Twenty years ago, buying software meant driving to a store, purchasing a CD-ROM for $400, and installing it on a single desktop computer. Because it was a tangible asset, the IRS required you to depreciate it over 3 years.
Today, almost all business software is sold as Software as a Service (SaaS). You pay a monthly or annual subscription fee to access cloud-based tools. The good news? The IRS treats these subscriptions as standard operating expenses, meaning they are fully deductible in the year you pay for them.
1. The SaaS Explosion
It is incredibly common for a modern LLC to have 10, 20, or even 30 recurring software subscriptions. While each one might seem small ($15 here, $40 there), they can easily sum to thousands of dollars a year in legitimate deductions.

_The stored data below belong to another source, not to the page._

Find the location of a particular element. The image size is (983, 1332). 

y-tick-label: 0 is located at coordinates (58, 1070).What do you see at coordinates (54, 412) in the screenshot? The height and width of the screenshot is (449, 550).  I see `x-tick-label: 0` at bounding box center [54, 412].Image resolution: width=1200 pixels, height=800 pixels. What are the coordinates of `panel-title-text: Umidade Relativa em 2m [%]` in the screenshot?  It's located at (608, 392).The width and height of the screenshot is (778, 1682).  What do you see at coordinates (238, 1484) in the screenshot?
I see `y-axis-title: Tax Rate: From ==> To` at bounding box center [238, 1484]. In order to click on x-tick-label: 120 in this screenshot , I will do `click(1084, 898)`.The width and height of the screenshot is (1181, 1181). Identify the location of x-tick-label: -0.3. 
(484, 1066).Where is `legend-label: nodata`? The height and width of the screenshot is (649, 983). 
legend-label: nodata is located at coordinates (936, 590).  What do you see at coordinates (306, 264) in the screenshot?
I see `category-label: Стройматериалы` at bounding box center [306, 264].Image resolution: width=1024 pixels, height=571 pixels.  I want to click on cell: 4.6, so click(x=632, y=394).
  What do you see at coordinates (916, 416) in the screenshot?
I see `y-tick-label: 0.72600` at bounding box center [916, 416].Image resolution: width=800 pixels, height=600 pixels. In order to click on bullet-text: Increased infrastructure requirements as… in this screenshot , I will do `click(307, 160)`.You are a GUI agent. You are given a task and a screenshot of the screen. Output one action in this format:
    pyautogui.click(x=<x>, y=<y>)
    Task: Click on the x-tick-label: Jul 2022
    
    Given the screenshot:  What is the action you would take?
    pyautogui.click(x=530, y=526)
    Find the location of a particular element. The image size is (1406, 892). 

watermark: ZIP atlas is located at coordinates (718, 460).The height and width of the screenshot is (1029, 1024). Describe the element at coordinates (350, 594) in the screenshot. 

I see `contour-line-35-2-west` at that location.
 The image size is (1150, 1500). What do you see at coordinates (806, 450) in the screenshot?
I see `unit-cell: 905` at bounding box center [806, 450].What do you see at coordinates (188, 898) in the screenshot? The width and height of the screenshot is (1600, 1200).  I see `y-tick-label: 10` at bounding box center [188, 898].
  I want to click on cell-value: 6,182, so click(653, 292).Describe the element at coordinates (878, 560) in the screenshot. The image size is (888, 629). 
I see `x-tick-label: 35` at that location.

As long as the software is helpful and appropriate for your specific business, you can write off the cost.
2. Common Deductible Software
Here are the categories of software that the IRS almost universally accepts as ordinary and necessary business expenses:
- Accounting & Finance: QuickBooks, Xero, Gusto payroll, Stripe processing fees.
- Marketing & Sales: Mailchimp, HubSpot CRM, Salesforce, Hootsuite, SEMrush.
- Productivity & Collaboration: Google Workspace (G-Suite), Microsoft 365, Slack, Zoom, Notion.
- Creative Tools: Adobe Creative Cloud, Canva Pro, Figma.
- Web Infrastructure: AWS, Google Cloud, Shopify, Squarespace, domain registration fees.
- Project Management: Asana, Trello, Monday.com, Jira.
3. The "Ordinary and Necessary" Test
Remember, the IRS rule is that an expense must be "ordinary and necessary." The software must make sense for your specific industry.
If you own a landscaping company, a subscription to a routing software for your trucks is 100% ordinary and necessary. A subscription to a high-end 3D animation software program, however, would likely trigger an audit flag unless you can prove you use it to animate yard designs for clients.
Similarly, a subscription to Netflix or HBO Max is almost never a business deduction, even if you put it on the TV in your waiting room. (There are separate rules for commercial performance licenses for waiting rooms).
The biggest mistake business owners make with software is leaving the auto-renewing subscription tied to their personal credit card. If it's not hitting your business bank account, you will likely forget to track it and lose the deduction. Move all software billing to your LLC's corporate card immediately.
4. Annual vs Monthly Subscriptions
Many SaaS companies offer a 20% discount if you pay for the entire year upfront. How does this affect your taxes if you operate on a cash basis (like most small LLCs)?
If you pay $1,200 upfront in December 2026 for a software subscription that covers all of 2027, the "12-Month Rule" generally allows you to deduct the entire $1,200 in the 2026 tax year, because the benefit does not extend beyond 12 months after the right was realized. This is a great way to accelerate deductions at the end of the year if you need to lower your taxable income quickly.